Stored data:
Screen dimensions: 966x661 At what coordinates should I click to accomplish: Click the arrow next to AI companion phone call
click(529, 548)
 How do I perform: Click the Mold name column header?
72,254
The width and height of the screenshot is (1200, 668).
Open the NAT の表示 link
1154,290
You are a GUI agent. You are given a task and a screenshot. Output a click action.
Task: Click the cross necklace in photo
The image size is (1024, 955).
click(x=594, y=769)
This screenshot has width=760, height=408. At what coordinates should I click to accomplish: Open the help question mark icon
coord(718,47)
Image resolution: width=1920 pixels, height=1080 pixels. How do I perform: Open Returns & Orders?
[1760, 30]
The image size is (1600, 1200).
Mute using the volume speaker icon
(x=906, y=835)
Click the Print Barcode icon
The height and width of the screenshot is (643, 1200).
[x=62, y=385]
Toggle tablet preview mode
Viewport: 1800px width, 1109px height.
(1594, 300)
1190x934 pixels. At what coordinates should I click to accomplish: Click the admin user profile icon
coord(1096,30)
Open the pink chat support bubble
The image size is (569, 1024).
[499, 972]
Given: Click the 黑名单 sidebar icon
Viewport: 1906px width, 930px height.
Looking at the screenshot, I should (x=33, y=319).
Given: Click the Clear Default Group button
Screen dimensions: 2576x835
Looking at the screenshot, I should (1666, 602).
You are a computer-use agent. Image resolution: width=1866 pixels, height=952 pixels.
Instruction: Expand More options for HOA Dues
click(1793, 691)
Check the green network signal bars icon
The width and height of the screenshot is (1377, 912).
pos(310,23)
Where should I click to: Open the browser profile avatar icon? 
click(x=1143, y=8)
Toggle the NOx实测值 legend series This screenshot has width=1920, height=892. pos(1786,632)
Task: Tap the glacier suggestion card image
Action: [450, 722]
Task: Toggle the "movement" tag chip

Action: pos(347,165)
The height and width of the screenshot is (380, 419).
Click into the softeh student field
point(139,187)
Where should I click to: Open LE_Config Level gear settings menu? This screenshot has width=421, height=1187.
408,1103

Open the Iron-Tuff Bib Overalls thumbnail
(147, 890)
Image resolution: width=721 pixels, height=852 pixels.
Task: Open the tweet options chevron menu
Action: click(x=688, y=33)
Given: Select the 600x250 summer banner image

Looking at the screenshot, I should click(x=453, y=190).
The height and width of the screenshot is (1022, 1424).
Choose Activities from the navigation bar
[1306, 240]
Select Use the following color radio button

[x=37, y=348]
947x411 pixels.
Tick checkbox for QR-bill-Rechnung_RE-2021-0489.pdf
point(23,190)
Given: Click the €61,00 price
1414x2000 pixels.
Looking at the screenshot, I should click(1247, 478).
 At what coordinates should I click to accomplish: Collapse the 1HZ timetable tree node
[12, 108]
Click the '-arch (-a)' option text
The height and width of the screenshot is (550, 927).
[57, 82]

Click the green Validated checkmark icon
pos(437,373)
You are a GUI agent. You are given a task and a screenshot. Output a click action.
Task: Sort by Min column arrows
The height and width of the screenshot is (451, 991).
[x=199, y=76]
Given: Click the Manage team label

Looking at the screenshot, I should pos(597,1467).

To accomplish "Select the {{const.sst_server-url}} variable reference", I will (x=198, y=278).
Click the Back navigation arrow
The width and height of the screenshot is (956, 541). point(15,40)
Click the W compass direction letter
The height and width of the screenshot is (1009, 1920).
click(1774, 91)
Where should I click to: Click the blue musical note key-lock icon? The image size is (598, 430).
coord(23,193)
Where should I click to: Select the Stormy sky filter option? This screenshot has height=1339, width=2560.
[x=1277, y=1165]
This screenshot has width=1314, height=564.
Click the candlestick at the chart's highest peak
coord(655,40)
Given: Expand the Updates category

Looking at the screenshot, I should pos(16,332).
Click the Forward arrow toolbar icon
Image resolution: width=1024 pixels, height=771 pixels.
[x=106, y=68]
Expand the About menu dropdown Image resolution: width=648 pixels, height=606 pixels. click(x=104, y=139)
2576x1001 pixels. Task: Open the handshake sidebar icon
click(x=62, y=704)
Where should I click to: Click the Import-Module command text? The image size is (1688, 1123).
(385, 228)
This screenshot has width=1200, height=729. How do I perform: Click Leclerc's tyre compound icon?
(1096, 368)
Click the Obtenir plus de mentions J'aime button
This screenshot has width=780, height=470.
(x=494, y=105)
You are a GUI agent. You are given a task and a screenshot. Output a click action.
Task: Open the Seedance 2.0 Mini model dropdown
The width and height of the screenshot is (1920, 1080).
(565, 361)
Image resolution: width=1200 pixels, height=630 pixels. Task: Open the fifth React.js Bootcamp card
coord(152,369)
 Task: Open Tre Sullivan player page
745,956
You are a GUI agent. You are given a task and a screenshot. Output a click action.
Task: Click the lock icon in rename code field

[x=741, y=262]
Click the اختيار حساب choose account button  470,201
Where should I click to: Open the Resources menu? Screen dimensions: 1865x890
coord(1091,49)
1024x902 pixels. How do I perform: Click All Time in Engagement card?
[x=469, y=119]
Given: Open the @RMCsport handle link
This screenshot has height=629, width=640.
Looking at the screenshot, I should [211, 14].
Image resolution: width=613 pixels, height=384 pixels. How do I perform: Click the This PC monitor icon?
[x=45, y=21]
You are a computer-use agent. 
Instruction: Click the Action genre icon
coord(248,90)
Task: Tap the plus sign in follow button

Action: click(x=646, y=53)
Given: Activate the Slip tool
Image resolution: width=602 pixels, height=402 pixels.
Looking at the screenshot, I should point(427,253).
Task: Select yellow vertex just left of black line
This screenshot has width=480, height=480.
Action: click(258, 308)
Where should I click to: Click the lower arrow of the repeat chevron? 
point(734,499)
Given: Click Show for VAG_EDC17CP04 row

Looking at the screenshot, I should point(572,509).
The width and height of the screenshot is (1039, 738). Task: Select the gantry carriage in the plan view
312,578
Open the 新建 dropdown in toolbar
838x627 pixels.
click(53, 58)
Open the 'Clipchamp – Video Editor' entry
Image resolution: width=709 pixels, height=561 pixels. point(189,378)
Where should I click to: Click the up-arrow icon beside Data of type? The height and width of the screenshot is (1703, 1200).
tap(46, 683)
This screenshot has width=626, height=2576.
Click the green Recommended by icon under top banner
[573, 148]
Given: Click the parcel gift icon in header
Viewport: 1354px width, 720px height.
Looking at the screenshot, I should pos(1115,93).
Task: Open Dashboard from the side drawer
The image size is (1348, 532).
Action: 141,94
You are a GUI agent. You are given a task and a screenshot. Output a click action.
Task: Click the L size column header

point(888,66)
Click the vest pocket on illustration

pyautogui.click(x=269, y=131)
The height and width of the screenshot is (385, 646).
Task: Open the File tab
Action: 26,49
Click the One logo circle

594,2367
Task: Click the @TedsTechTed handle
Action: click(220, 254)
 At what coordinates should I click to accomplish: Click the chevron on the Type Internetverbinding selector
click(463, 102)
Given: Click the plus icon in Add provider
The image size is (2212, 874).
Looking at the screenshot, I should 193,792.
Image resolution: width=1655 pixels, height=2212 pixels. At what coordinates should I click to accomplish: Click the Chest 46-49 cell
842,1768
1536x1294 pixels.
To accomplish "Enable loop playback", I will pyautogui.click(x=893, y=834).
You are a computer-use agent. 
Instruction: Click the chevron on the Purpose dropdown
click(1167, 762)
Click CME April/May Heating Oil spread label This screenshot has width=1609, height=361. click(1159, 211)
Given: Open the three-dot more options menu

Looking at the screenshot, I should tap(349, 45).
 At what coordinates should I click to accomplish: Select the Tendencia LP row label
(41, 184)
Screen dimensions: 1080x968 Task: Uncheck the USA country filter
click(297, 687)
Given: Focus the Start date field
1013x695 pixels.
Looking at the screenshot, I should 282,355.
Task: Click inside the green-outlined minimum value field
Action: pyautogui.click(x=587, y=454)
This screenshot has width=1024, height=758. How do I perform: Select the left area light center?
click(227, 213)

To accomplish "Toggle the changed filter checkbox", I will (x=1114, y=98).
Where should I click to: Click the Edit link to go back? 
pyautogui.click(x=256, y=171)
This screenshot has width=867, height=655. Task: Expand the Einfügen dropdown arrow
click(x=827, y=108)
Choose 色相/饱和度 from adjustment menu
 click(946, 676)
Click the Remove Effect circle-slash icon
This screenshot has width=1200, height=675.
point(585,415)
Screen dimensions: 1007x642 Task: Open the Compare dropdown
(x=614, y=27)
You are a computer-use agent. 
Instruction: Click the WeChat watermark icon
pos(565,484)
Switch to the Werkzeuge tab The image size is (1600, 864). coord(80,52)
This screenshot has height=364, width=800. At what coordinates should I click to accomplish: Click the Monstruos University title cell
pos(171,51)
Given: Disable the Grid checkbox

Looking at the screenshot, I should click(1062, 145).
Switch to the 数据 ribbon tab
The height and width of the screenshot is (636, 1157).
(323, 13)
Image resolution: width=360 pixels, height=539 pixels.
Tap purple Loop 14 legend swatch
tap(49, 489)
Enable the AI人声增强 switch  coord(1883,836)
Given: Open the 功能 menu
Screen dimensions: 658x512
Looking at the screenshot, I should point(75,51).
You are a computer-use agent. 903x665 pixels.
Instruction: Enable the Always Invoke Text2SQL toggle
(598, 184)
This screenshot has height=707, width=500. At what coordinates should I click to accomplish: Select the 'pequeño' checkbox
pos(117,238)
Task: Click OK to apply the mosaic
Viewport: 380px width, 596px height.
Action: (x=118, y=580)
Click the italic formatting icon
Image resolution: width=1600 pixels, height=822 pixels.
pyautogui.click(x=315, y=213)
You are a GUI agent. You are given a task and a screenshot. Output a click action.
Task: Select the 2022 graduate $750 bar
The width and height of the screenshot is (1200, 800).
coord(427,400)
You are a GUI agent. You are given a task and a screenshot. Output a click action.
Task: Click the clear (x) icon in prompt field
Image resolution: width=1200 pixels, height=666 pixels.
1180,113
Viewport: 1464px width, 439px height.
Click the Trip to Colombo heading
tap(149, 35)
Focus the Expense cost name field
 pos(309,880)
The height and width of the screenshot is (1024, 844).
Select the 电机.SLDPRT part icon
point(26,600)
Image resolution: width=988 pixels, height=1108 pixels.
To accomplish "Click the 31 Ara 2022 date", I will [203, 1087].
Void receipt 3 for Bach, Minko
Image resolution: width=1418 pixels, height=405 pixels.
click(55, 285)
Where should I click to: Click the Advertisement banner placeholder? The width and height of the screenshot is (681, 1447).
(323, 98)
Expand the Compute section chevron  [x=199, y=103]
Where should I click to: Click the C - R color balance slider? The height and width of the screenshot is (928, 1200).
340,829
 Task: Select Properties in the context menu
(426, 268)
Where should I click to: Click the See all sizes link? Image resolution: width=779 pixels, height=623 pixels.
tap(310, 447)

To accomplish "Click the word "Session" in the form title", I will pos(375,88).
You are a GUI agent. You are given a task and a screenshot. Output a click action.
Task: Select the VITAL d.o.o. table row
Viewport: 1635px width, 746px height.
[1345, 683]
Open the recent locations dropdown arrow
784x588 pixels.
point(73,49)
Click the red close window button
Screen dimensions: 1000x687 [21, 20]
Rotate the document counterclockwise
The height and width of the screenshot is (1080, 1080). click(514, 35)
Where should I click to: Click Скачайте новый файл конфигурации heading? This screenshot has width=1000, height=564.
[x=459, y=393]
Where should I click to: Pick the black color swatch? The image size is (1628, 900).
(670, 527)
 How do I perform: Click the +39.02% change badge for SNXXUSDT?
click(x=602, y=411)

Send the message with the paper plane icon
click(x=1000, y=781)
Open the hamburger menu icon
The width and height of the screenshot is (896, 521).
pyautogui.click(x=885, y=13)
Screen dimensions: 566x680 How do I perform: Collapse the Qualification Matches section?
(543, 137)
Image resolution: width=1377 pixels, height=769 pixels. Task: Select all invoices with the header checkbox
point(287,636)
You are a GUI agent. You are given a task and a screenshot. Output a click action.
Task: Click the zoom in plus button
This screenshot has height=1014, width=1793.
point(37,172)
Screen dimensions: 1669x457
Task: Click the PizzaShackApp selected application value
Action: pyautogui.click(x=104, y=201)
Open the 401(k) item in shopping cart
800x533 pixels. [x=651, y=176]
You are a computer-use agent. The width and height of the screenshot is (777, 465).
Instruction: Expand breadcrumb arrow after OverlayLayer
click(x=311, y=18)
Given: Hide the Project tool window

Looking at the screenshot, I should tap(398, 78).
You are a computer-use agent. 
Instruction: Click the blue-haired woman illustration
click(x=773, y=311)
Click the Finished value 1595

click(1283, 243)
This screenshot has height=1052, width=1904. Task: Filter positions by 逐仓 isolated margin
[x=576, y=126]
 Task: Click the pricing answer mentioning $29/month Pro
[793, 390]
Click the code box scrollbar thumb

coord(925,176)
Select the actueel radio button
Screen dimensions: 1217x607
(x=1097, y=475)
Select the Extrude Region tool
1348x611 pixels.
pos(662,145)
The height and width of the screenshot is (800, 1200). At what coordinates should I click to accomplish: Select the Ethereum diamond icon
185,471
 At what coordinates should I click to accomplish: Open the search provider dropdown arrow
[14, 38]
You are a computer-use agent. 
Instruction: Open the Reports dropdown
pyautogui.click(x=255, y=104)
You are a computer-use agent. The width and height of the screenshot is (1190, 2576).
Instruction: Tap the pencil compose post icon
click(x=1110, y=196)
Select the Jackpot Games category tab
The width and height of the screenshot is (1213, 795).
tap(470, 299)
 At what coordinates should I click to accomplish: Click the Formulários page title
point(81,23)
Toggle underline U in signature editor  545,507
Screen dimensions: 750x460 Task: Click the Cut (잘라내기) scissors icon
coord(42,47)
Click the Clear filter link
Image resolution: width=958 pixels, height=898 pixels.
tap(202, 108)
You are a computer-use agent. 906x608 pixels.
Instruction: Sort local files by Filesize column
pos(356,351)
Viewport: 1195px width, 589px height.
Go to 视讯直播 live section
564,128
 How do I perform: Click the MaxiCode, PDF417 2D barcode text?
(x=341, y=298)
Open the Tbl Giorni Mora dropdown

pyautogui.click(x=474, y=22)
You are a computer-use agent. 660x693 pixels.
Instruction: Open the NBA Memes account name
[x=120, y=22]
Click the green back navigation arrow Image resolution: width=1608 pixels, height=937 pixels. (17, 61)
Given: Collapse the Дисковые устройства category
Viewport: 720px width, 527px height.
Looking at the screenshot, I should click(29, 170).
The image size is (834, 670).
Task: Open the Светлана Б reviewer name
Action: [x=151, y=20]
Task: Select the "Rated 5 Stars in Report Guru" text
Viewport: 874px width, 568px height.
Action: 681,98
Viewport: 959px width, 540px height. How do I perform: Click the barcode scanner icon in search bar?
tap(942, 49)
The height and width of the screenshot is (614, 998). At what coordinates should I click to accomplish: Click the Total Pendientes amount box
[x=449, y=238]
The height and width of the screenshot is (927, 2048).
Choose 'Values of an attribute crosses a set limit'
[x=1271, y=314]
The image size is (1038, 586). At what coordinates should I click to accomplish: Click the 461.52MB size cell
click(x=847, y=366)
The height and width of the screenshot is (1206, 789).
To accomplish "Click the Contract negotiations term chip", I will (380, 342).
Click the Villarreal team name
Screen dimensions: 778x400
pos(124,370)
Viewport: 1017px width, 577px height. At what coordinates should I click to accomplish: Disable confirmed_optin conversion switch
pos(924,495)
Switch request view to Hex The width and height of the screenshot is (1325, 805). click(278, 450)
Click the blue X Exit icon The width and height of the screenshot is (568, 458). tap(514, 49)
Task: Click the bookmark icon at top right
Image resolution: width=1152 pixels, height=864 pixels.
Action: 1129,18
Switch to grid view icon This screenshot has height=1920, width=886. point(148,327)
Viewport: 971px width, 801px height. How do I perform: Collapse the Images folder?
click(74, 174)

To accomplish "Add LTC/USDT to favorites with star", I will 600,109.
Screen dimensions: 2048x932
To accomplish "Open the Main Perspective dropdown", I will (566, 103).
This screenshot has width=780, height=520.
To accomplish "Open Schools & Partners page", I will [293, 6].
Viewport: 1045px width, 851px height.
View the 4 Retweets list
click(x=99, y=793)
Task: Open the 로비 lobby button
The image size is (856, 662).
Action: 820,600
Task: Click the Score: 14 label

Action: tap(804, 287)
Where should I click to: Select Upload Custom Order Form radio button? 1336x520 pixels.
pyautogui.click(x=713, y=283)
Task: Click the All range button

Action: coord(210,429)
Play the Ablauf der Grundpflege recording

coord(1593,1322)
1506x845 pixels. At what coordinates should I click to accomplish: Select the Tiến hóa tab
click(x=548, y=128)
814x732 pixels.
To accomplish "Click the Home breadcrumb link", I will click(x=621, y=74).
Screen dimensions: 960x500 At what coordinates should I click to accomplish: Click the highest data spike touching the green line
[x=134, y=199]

### EXERCISE PROMPT
Set down, exactly as they appear above, all lines from the one that has "The image size is (856, 662)." down to the one that has "814x732 pixels.", including those two and no others.

### YOUR SOLUTION
The image size is (856, 662).
Action: 820,600
Task: Click the Score: 14 label

Action: tap(804, 287)
Where should I click to: Select Upload Custom Order Form radio button? 1336x520 pixels.
pyautogui.click(x=713, y=283)
Task: Click the All range button

Action: coord(210,429)
Play the Ablauf der Grundpflege recording

coord(1593,1322)
1506x845 pixels. At what coordinates should I click to accomplish: Select the Tiến hóa tab
click(x=548, y=128)
814x732 pixels.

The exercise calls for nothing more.